++++ Records ++++
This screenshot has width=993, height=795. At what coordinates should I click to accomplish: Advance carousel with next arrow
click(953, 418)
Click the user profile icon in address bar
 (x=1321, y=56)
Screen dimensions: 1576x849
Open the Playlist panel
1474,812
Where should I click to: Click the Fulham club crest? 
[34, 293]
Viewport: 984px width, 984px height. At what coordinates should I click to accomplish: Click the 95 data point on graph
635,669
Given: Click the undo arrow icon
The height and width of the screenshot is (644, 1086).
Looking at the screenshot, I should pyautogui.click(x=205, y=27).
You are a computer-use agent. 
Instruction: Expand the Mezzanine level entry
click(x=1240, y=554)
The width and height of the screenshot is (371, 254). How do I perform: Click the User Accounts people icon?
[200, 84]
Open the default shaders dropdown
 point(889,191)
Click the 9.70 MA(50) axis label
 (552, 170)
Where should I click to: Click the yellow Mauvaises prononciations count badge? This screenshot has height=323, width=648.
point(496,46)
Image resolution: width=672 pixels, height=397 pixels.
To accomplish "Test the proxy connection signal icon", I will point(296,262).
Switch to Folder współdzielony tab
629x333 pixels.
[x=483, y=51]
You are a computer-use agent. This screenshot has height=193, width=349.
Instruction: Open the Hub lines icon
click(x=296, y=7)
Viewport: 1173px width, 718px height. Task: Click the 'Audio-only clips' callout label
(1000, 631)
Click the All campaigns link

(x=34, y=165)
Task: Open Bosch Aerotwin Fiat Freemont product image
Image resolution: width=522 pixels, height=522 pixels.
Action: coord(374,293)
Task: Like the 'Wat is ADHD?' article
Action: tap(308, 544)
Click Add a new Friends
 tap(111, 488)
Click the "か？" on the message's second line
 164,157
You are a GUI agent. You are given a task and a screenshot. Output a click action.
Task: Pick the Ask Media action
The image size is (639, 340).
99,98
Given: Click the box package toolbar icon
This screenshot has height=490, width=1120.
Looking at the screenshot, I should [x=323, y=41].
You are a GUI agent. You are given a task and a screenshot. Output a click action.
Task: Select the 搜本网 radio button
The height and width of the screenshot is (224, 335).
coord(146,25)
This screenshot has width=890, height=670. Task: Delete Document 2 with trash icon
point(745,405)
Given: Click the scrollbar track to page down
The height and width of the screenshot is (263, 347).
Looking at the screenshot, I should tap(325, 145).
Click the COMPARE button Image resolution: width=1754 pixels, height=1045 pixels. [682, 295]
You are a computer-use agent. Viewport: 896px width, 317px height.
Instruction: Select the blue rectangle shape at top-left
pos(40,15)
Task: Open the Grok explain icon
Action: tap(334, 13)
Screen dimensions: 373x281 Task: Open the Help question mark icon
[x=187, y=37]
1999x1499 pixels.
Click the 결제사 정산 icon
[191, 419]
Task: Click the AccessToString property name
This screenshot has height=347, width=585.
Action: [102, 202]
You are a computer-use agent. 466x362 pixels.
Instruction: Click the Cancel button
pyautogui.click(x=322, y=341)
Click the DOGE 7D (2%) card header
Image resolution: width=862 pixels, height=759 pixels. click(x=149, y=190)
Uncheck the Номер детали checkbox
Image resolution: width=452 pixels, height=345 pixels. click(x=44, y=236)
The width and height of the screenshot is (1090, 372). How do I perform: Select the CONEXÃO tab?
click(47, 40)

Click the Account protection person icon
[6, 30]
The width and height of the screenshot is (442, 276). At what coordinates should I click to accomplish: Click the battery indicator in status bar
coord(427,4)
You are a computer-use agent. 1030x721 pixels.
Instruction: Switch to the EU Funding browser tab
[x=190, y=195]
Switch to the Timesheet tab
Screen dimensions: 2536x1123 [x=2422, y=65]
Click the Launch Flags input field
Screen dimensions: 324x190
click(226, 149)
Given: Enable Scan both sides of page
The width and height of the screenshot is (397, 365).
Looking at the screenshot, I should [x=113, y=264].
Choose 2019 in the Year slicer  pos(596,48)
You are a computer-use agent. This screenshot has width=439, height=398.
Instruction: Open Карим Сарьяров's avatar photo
++++
§ Task to carry out: Please write out the entries exactly, keeping every line intact.

§ Answer for the task:
This screenshot has width=993, height=795. At what coordinates should I click to accomplish: Advance carousel with next arrow
click(953, 418)
Click the user profile icon in address bar
 (x=1321, y=56)
Screen dimensions: 1576x849
Open the Playlist panel
1474,812
Where should I click to: Click the Fulham club crest? 
[34, 293]
Viewport: 984px width, 984px height. At what coordinates should I click to accomplish: Click the 95 data point on graph
635,669
Given: Click the undo arrow icon
The height and width of the screenshot is (644, 1086).
Looking at the screenshot, I should pyautogui.click(x=205, y=27).
You are a computer-use agent. 
Instruction: Expand the Mezzanine level entry
click(x=1240, y=554)
The width and height of the screenshot is (371, 254). How do I perform: Click the User Accounts people icon?
[200, 84]
Open the default shaders dropdown
 point(889,191)
Click the 9.70 MA(50) axis label
 (552, 170)
Where should I click to: Click the yellow Mauvaises prononciations count badge? This screenshot has height=323, width=648.
point(496,46)
Image resolution: width=672 pixels, height=397 pixels.
To accomplish "Test the proxy connection signal icon", I will point(296,262).
Switch to Folder współdzielony tab
629x333 pixels.
[x=483, y=51]
You are a computer-use agent. This screenshot has height=193, width=349.
Instruction: Open the Hub lines icon
click(x=296, y=7)
Viewport: 1173px width, 718px height. Task: Click the 'Audio-only clips' callout label
(1000, 631)
Click the All campaigns link

(x=34, y=165)
Task: Open Bosch Aerotwin Fiat Freemont product image
Image resolution: width=522 pixels, height=522 pixels.
Action: coord(374,293)
Task: Like the 'Wat is ADHD?' article
Action: tap(308, 544)
Click Add a new Friends
 tap(111, 488)
Click the "か？" on the message's second line
 164,157
You are a GUI agent. You are given a task and a screenshot. Output a click action.
Task: Pick the Ask Media action
The image size is (639, 340).
99,98
Given: Click the box package toolbar icon
This screenshot has height=490, width=1120.
Looking at the screenshot, I should [x=323, y=41].
You are a GUI agent. You are given a task and a screenshot. Output a click action.
Task: Select the 搜本网 radio button
The height and width of the screenshot is (224, 335).
coord(146,25)
This screenshot has width=890, height=670. Task: Delete Document 2 with trash icon
point(745,405)
Given: Click the scrollbar track to page down
The height and width of the screenshot is (263, 347).
Looking at the screenshot, I should tap(325, 145).
Click the COMPARE button Image resolution: width=1754 pixels, height=1045 pixels. [682, 295]
You are a computer-use agent. Viewport: 896px width, 317px height.
Instruction: Select the blue rectangle shape at top-left
pos(40,15)
Task: Open the Grok explain icon
Action: tap(334, 13)
Screen dimensions: 373x281 Task: Open the Help question mark icon
[x=187, y=37]
1999x1499 pixels.
Click the 결제사 정산 icon
[191, 419]
Task: Click the AccessToString property name
This screenshot has height=347, width=585.
Action: [102, 202]
You are a computer-use agent. 466x362 pixels.
Instruction: Click the Cancel button
pyautogui.click(x=322, y=341)
Click the DOGE 7D (2%) card header
Image resolution: width=862 pixels, height=759 pixels. click(x=149, y=190)
Uncheck the Номер детали checkbox
Image resolution: width=452 pixels, height=345 pixels. click(x=44, y=236)
The width and height of the screenshot is (1090, 372). How do I perform: Select the CONEXÃO tab?
click(47, 40)

Click the Account protection person icon
[6, 30]
The width and height of the screenshot is (442, 276). At what coordinates should I click to accomplish: Click the battery indicator in status bar
coord(427,4)
You are a computer-use agent. 1030x721 pixels.
Instruction: Switch to the EU Funding browser tab
[x=190, y=195]
Switch to the Timesheet tab
Screen dimensions: 2536x1123 [x=2422, y=65]
Click the Launch Flags input field
Screen dimensions: 324x190
click(226, 149)
Given: Enable Scan both sides of page
The width and height of the screenshot is (397, 365).
Looking at the screenshot, I should [x=113, y=264].
Choose 2019 in the Year slicer  pos(596,48)
You are a computer-use agent. This screenshot has width=439, height=398.
Instruction: Open Карим Сарьяров's avatar photo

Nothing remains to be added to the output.